◆ TASK TO CARRY OUT: From the first line of the entries through the line containing "click(x=639, y=190)", give each line as an item in a numbered list, omitting blank lines and leaving out the pictures.

◆ MATERIALS PROVIDED:

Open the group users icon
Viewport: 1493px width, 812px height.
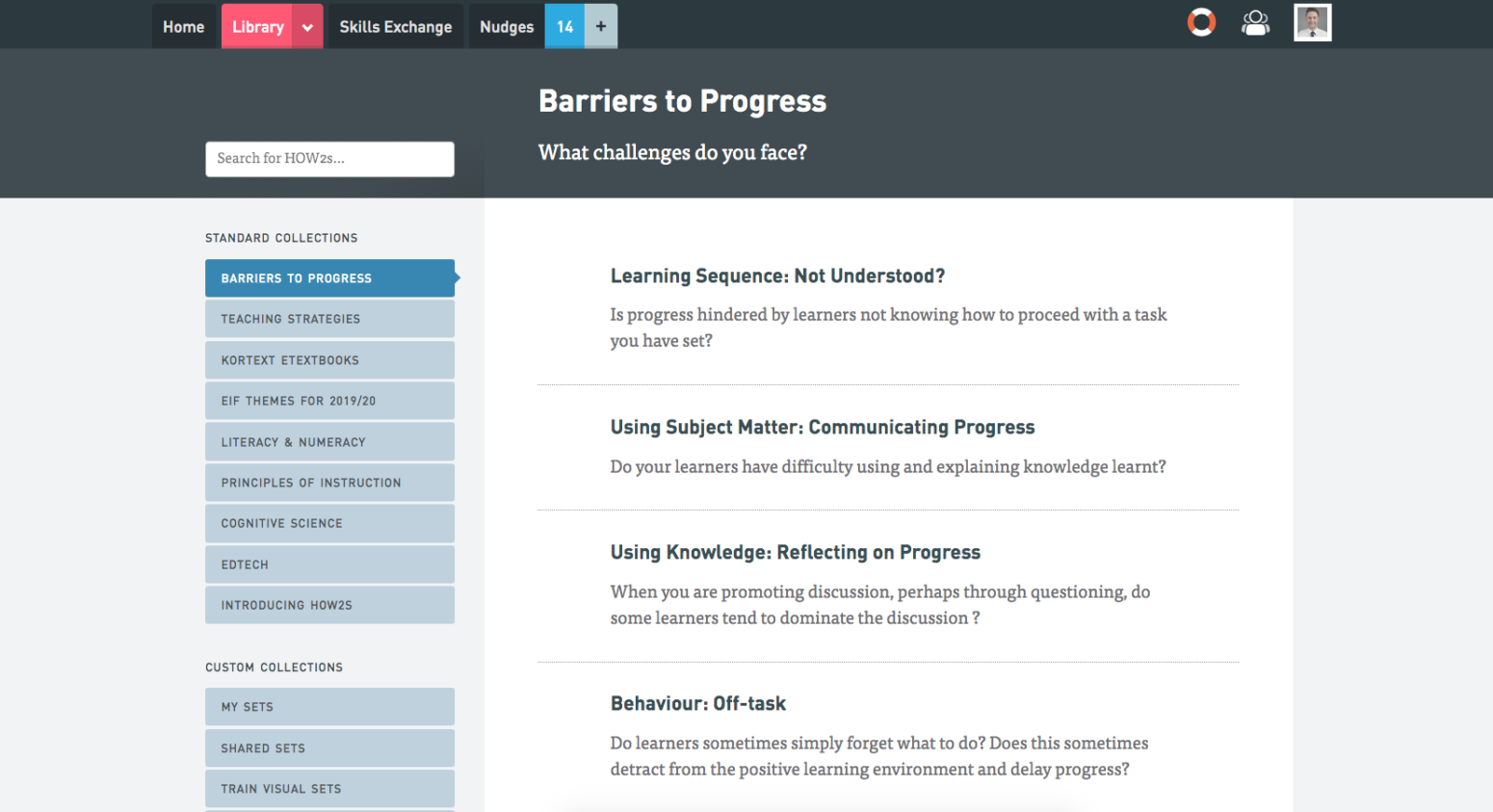(x=1255, y=23)
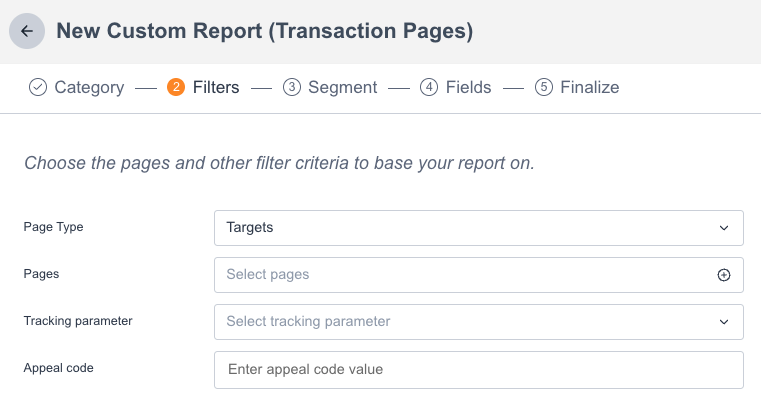Image resolution: width=761 pixels, height=411 pixels.
Task: Click the Segment step number 3 icon
Action: click(292, 87)
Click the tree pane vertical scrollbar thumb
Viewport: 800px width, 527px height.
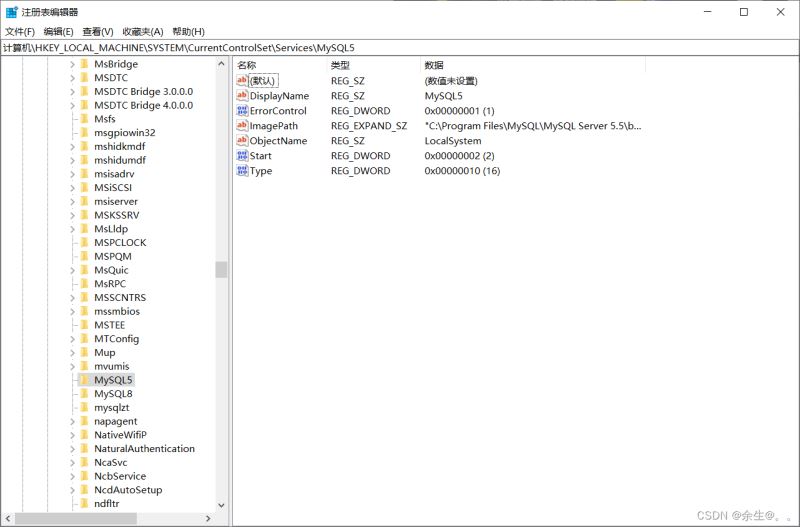[x=221, y=270]
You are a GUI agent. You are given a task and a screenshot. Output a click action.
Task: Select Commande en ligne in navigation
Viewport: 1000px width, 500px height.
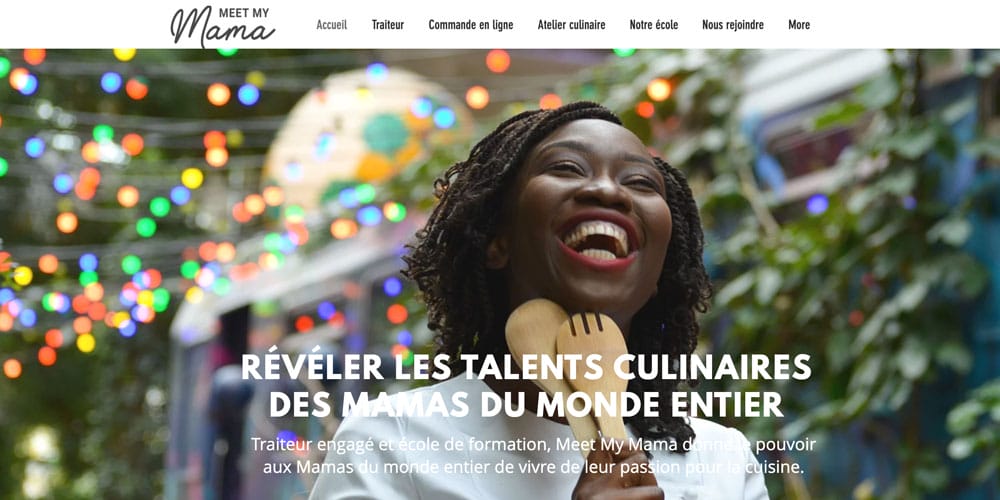[x=471, y=25]
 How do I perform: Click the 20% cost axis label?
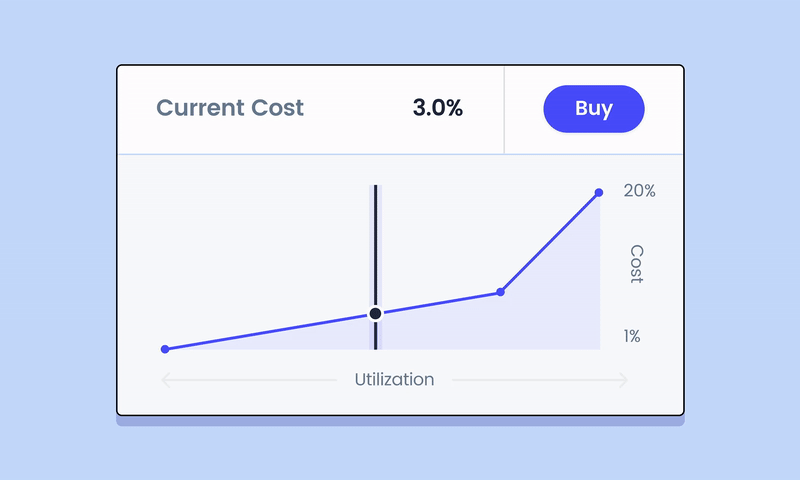click(x=639, y=190)
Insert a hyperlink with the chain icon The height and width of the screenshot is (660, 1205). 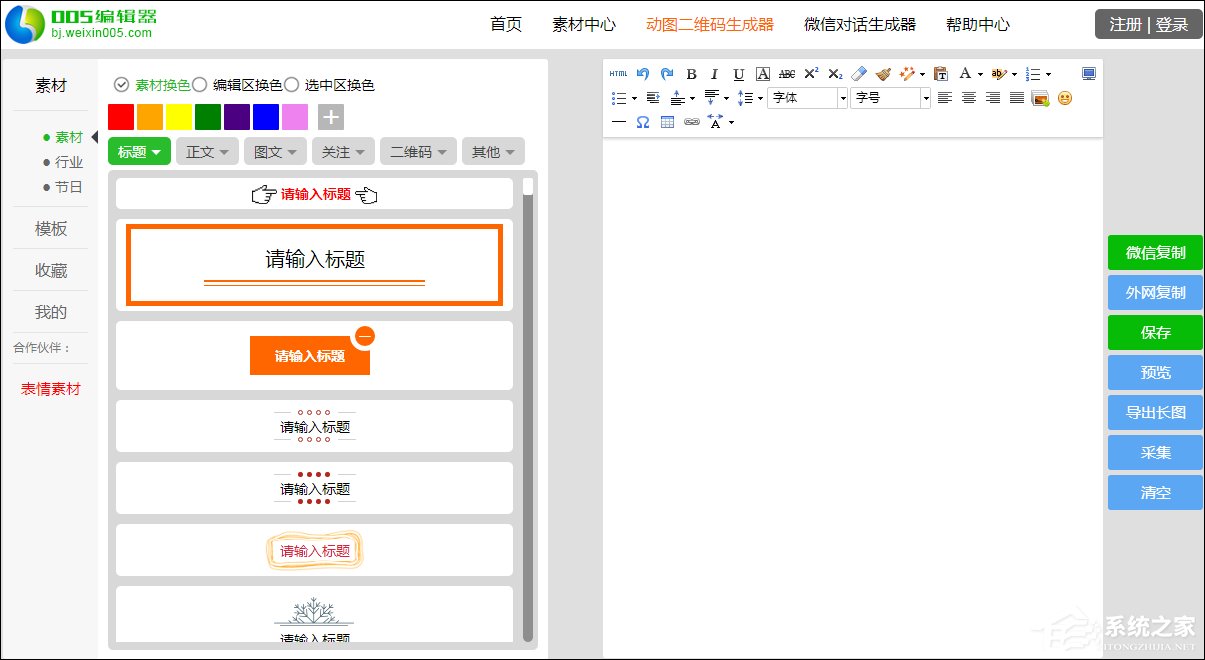point(690,122)
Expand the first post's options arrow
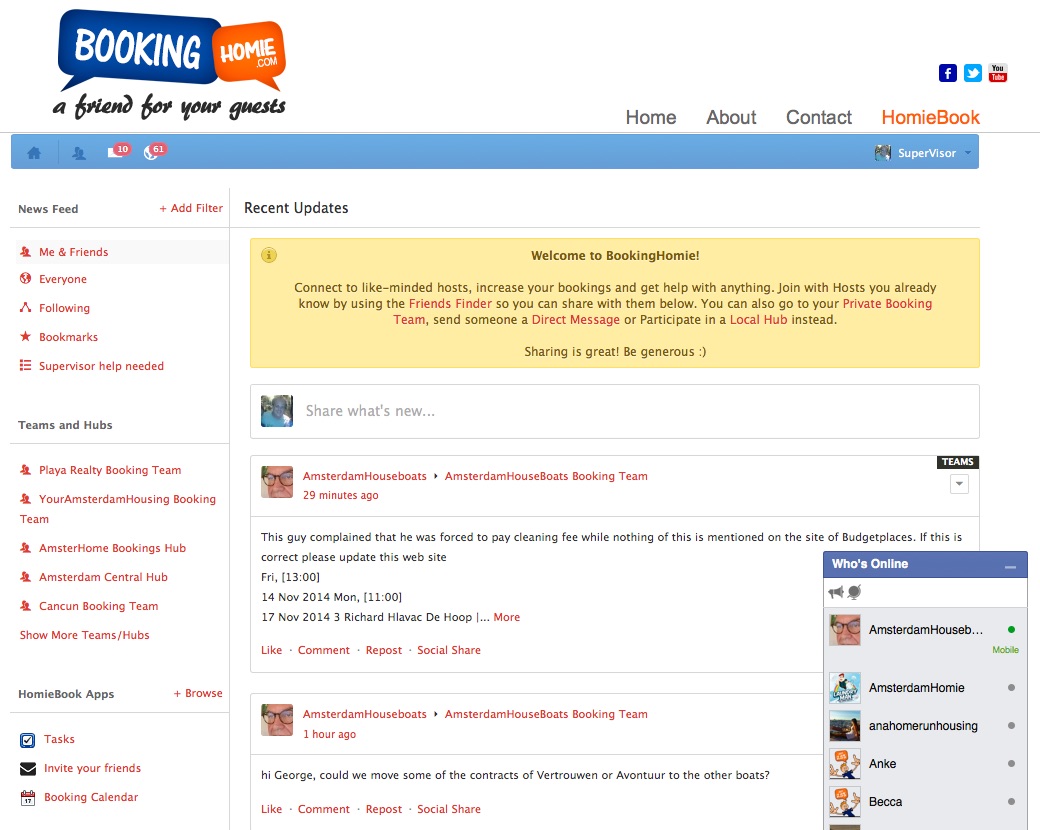Screen dimensions: 1040x830 point(959,484)
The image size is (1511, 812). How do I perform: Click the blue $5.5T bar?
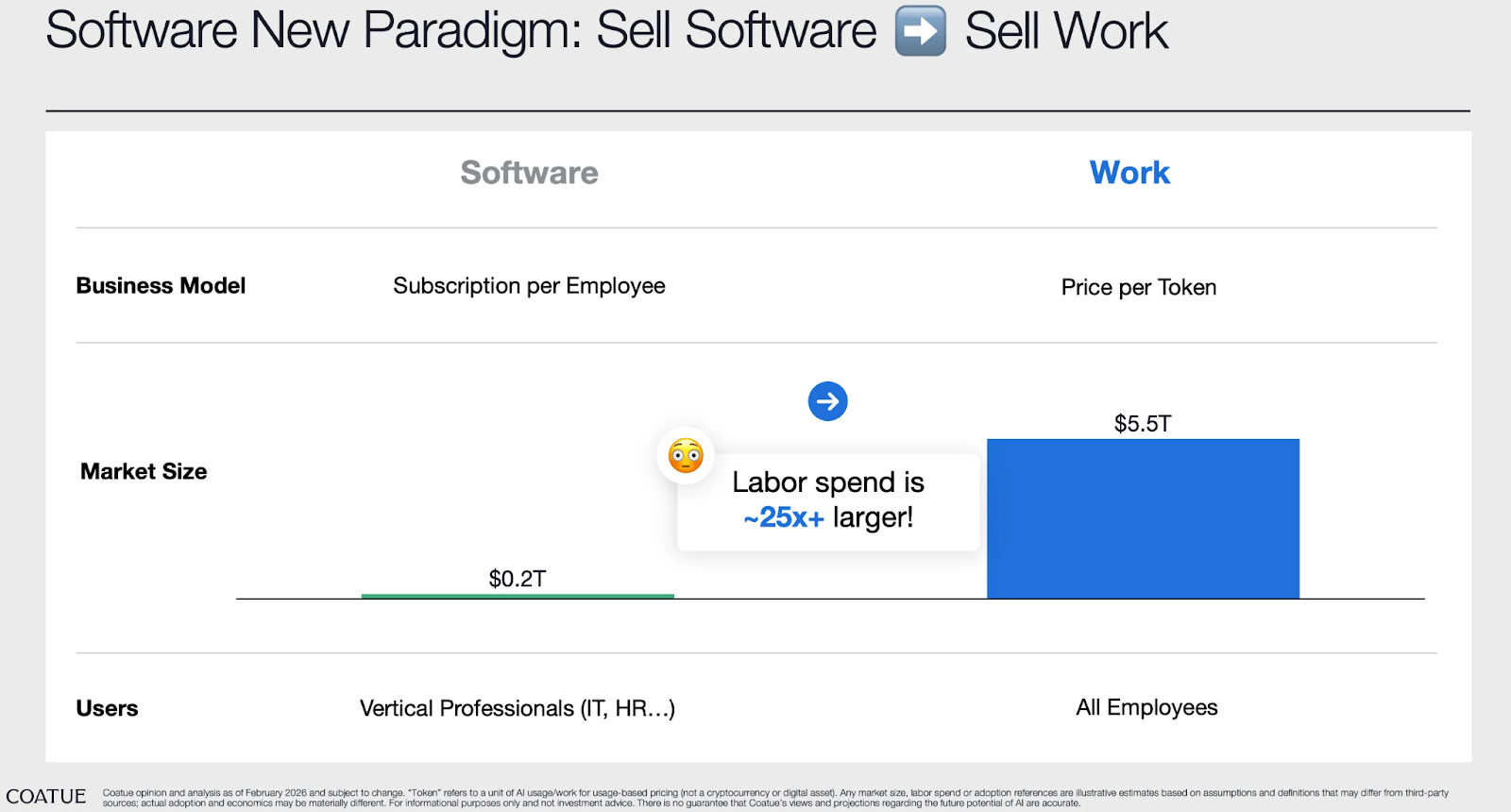[1143, 518]
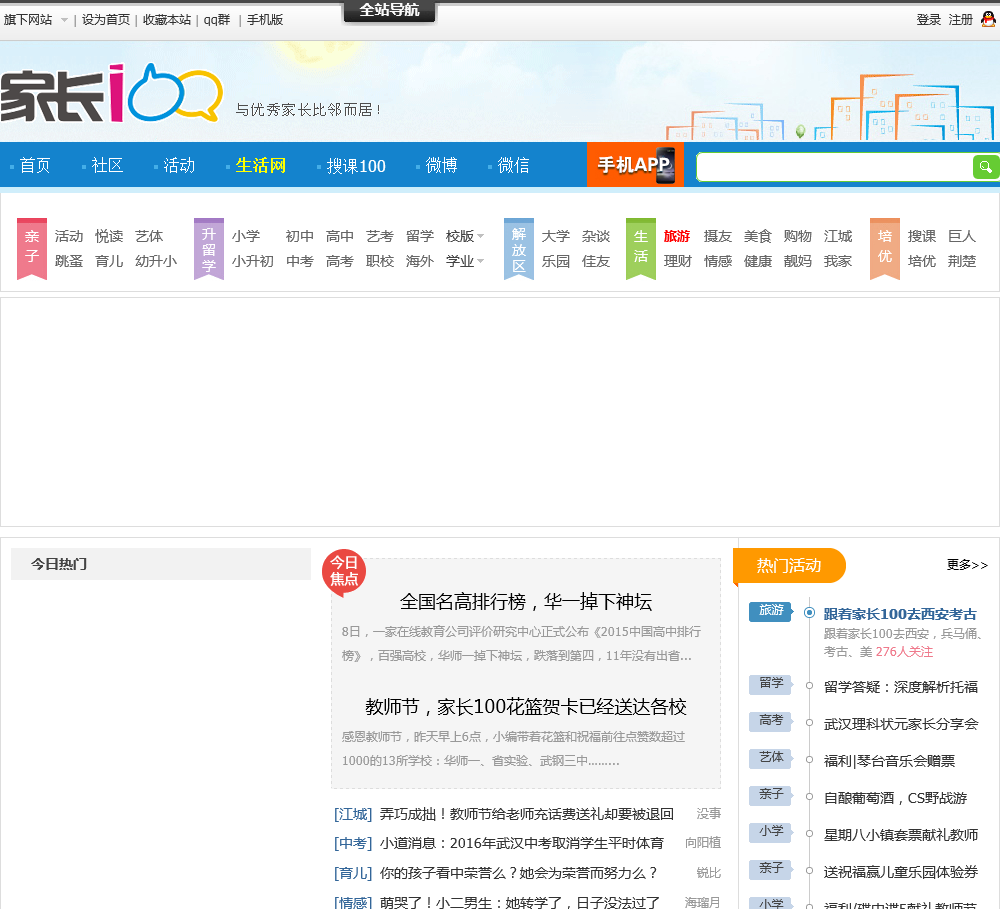Open the 全站导航 pull-down tab
Screen dimensions: 1000x909
tap(389, 11)
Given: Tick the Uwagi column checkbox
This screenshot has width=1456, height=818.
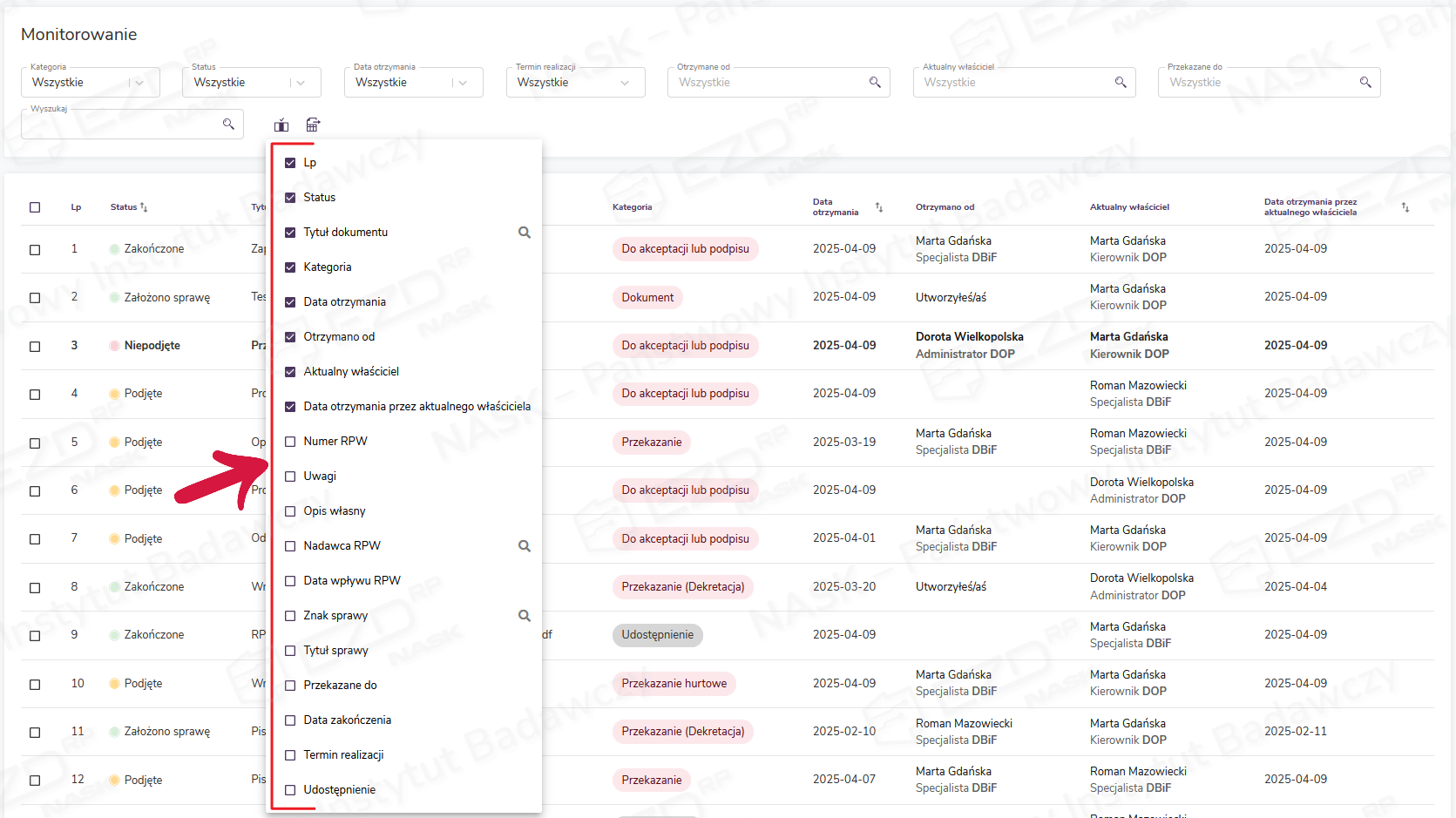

◆ RESULT BELOW:
1. Open the group users icon
2. Viewport: 1493px width, 812px height.
3. (x=1255, y=23)
4. Image resolution: width=761 pixels, height=411 pixels.
5. Task: Click the Segment step number 3 icon
6. Action: click(292, 87)
7. Click the tree pane vertical scrollbar thumb
8. Viewport: 800px width, 527px height.
9. [x=221, y=270]
10. You are a GUI agent. You are given a task and a screenshot. Output a click action.
11. Task: Select Commande en ligne in navigation
12. Viewport: 1000px width, 500px height.
13. [x=471, y=25]
14.  How do I perform: Click the 20% cost axis label?
15. click(x=639, y=190)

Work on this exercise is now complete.